◆ **About this task**
An exact transcript of all the records is the expected answer.

◆ **Given records**

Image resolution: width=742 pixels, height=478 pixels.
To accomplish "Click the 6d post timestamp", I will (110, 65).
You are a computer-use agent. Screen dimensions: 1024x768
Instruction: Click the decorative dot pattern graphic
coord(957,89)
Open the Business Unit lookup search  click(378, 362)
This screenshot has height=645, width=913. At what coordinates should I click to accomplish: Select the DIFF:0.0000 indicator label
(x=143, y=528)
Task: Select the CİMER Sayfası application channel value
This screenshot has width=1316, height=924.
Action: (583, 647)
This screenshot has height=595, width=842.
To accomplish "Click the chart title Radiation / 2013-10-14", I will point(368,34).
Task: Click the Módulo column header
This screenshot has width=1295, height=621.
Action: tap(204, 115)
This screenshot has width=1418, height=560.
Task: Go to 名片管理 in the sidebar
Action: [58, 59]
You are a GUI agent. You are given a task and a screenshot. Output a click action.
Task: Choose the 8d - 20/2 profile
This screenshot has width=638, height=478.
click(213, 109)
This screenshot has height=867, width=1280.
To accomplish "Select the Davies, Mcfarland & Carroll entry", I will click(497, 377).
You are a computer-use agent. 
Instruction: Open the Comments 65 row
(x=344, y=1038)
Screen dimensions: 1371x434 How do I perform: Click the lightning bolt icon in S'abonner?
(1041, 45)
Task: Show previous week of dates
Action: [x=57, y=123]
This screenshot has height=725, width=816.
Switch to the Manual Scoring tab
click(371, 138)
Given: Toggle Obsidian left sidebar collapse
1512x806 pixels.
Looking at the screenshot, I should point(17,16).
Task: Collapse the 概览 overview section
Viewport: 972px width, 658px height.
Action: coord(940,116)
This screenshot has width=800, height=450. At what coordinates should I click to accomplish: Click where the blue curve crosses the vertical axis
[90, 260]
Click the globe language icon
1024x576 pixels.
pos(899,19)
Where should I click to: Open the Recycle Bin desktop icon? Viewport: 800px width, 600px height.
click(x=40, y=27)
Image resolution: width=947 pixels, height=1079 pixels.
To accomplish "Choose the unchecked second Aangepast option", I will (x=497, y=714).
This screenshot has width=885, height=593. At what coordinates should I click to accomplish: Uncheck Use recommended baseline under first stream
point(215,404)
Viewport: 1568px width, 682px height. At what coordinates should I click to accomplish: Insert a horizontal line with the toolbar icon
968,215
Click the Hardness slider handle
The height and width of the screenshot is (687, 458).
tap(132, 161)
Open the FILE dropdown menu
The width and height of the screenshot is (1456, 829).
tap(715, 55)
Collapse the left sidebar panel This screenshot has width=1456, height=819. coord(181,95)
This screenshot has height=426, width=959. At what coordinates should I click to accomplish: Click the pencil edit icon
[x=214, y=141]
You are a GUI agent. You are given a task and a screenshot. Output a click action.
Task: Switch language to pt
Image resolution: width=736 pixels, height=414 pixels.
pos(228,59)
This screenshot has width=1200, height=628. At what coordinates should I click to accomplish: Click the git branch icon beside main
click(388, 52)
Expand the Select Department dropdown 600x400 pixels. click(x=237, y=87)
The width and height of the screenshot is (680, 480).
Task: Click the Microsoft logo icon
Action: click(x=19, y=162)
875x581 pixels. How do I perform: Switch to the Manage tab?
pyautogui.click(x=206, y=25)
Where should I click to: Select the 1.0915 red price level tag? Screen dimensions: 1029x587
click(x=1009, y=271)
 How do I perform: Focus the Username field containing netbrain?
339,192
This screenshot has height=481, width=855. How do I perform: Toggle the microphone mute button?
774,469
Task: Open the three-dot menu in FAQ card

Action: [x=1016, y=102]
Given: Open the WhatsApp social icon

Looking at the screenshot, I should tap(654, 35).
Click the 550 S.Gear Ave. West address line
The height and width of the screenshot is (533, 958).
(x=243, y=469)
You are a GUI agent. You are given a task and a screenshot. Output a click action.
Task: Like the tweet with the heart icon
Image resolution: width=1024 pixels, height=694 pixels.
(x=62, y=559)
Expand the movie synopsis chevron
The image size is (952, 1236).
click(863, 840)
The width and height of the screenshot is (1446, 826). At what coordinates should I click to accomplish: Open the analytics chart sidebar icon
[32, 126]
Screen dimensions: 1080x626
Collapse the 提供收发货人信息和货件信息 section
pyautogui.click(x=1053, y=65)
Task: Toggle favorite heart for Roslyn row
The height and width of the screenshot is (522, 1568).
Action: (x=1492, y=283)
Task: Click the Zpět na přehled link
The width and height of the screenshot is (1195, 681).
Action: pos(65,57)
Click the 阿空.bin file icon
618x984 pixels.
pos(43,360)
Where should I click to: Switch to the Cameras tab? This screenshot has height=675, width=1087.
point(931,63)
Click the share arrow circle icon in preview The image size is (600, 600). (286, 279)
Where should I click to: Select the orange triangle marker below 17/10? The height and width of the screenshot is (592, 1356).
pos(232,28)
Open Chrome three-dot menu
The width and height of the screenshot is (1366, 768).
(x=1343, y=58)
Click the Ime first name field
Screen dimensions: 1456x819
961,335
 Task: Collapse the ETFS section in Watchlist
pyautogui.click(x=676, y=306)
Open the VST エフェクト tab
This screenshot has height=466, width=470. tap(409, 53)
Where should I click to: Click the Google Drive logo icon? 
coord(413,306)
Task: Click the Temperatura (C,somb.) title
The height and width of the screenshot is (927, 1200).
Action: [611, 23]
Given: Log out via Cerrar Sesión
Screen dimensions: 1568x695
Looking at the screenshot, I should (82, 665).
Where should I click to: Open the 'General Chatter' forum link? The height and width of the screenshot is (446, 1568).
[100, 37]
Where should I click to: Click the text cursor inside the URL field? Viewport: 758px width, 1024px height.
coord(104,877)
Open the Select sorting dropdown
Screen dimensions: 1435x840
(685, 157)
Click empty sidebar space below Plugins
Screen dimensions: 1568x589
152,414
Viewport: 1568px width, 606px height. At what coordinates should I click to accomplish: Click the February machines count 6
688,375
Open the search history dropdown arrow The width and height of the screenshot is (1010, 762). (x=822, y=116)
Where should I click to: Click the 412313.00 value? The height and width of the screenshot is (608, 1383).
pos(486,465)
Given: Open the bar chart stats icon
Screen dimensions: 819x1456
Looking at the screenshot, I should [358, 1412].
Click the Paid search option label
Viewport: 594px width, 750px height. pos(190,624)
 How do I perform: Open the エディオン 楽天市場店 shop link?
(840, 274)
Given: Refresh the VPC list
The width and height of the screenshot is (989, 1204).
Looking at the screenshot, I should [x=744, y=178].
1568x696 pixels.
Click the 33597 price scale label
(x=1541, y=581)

◆ **Answer to the problem**
Image resolution: width=742 pixels, height=478 pixels.
To accomplish "Click the 6d post timestamp", I will (110, 65).
You are a computer-use agent. Screen dimensions: 1024x768
Instruction: Click the decorative dot pattern graphic
coord(957,89)
Open the Business Unit lookup search  click(378, 362)
This screenshot has height=645, width=913. At what coordinates should I click to accomplish: Select the DIFF:0.0000 indicator label
(x=143, y=528)
Task: Select the CİMER Sayfası application channel value
This screenshot has width=1316, height=924.
Action: (583, 647)
This screenshot has height=595, width=842.
To accomplish "Click the chart title Radiation / 2013-10-14", I will point(368,34).
Task: Click the Módulo column header
This screenshot has width=1295, height=621.
Action: tap(204, 115)
This screenshot has width=1418, height=560.
Task: Go to 名片管理 in the sidebar
Action: [58, 59]
You are a GUI agent. You are given a task and a screenshot. Output a click action.
Task: Choose the 8d - 20/2 profile
This screenshot has width=638, height=478.
click(213, 109)
This screenshot has height=867, width=1280.
To accomplish "Select the Davies, Mcfarland & Carroll entry", I will click(497, 377).
You are a computer-use agent. 
Instruction: Open the Comments 65 row
(x=344, y=1038)
Screen dimensions: 1371x434 How do I perform: Click the lightning bolt icon in S'abonner?
(1041, 45)
Task: Show previous week of dates
Action: [x=57, y=123]
This screenshot has height=725, width=816.
Switch to the Manual Scoring tab
click(371, 138)
Given: Toggle Obsidian left sidebar collapse
1512x806 pixels.
Looking at the screenshot, I should point(17,16).
Task: Collapse the 概览 overview section
Viewport: 972px width, 658px height.
Action: coord(940,116)
This screenshot has width=800, height=450. At what coordinates should I click to accomplish: Click where the blue curve crosses the vertical axis
[90, 260]
Click the globe language icon
1024x576 pixels.
pos(899,19)
Where should I click to: Open the Recycle Bin desktop icon? Viewport: 800px width, 600px height.
click(x=40, y=27)
Image resolution: width=947 pixels, height=1079 pixels.
To accomplish "Choose the unchecked second Aangepast option", I will (x=497, y=714).
This screenshot has width=885, height=593. At what coordinates should I click to accomplish: Uncheck Use recommended baseline under first stream
point(215,404)
Viewport: 1568px width, 682px height. At what coordinates should I click to accomplish: Insert a horizontal line with the toolbar icon
968,215
Click the Hardness slider handle
The height and width of the screenshot is (687, 458).
tap(132, 161)
Open the FILE dropdown menu
The width and height of the screenshot is (1456, 829).
tap(715, 55)
Collapse the left sidebar panel This screenshot has width=1456, height=819. coord(181,95)
This screenshot has height=426, width=959. At what coordinates should I click to accomplish: Click the pencil edit icon
[x=214, y=141]
You are a GUI agent. You are given a task and a screenshot. Output a click action.
Task: Switch language to pt
Image resolution: width=736 pixels, height=414 pixels.
pos(228,59)
This screenshot has width=1200, height=628. At what coordinates should I click to accomplish: Click the git branch icon beside main
click(388, 52)
Expand the Select Department dropdown 600x400 pixels. click(x=237, y=87)
The width and height of the screenshot is (680, 480).
Task: Click the Microsoft logo icon
Action: click(x=19, y=162)
875x581 pixels. How do I perform: Switch to the Manage tab?
pyautogui.click(x=206, y=25)
Where should I click to: Select the 1.0915 red price level tag? Screen dimensions: 1029x587
click(x=1009, y=271)
 How do I perform: Focus the Username field containing netbrain?
339,192
This screenshot has height=481, width=855. How do I perform: Toggle the microphone mute button?
774,469
Task: Open the three-dot menu in FAQ card

Action: [x=1016, y=102]
Given: Open the WhatsApp social icon

Looking at the screenshot, I should tap(654, 35).
Click the 550 S.Gear Ave. West address line
The height and width of the screenshot is (533, 958).
(x=243, y=469)
You are a GUI agent. You are given a task and a screenshot. Output a click action.
Task: Like the tweet with the heart icon
Image resolution: width=1024 pixels, height=694 pixels.
(x=62, y=559)
Expand the movie synopsis chevron
The image size is (952, 1236).
click(863, 840)
The width and height of the screenshot is (1446, 826). At what coordinates should I click to accomplish: Open the analytics chart sidebar icon
[32, 126]
Screen dimensions: 1080x626
Collapse the 提供收发货人信息和货件信息 section
pyautogui.click(x=1053, y=65)
Task: Toggle favorite heart for Roslyn row
The height and width of the screenshot is (522, 1568).
Action: (x=1492, y=283)
Task: Click the Zpět na přehled link
The width and height of the screenshot is (1195, 681).
Action: pos(65,57)
Click the 阿空.bin file icon
618x984 pixels.
pos(43,360)
Where should I click to: Switch to the Cameras tab? This screenshot has height=675, width=1087.
point(931,63)
Click the share arrow circle icon in preview The image size is (600, 600). (286, 279)
Where should I click to: Select the orange triangle marker below 17/10? The height and width of the screenshot is (592, 1356).
pos(232,28)
Open Chrome three-dot menu
The width and height of the screenshot is (1366, 768).
(x=1343, y=58)
Click the Ime first name field
Screen dimensions: 1456x819
961,335
 Task: Collapse the ETFS section in Watchlist
pyautogui.click(x=676, y=306)
Open the VST エフェクト tab
This screenshot has height=466, width=470. tap(409, 53)
Where should I click to: Click the Google Drive logo icon? 
coord(413,306)
Task: Click the Temperatura (C,somb.) title
The height and width of the screenshot is (927, 1200).
Action: [611, 23]
Given: Log out via Cerrar Sesión
Screen dimensions: 1568x695
Looking at the screenshot, I should (82, 665).
Where should I click to: Open the 'General Chatter' forum link? The height and width of the screenshot is (446, 1568).
[100, 37]
Where should I click to: Click the text cursor inside the URL field? Viewport: 758px width, 1024px height.
coord(104,877)
Open the Select sorting dropdown
Screen dimensions: 1435x840
(685, 157)
Click empty sidebar space below Plugins
Screen dimensions: 1568x589
152,414
Viewport: 1568px width, 606px height. At what coordinates should I click to accomplish: Click the February machines count 6
688,375
Open the search history dropdown arrow The width and height of the screenshot is (1010, 762). (x=822, y=116)
Where should I click to: Click the 412313.00 value? The height and width of the screenshot is (608, 1383).
pos(486,465)
Given: Open the bar chart stats icon
Screen dimensions: 819x1456
Looking at the screenshot, I should [358, 1412].
Click the Paid search option label
Viewport: 594px width, 750px height. pos(190,624)
 How do I perform: Open the エディオン 楽天市場店 shop link?
(840, 274)
Given: Refresh the VPC list
The width and height of the screenshot is (989, 1204).
Looking at the screenshot, I should [x=744, y=178].
1568x696 pixels.
Click the 33597 price scale label
(x=1541, y=581)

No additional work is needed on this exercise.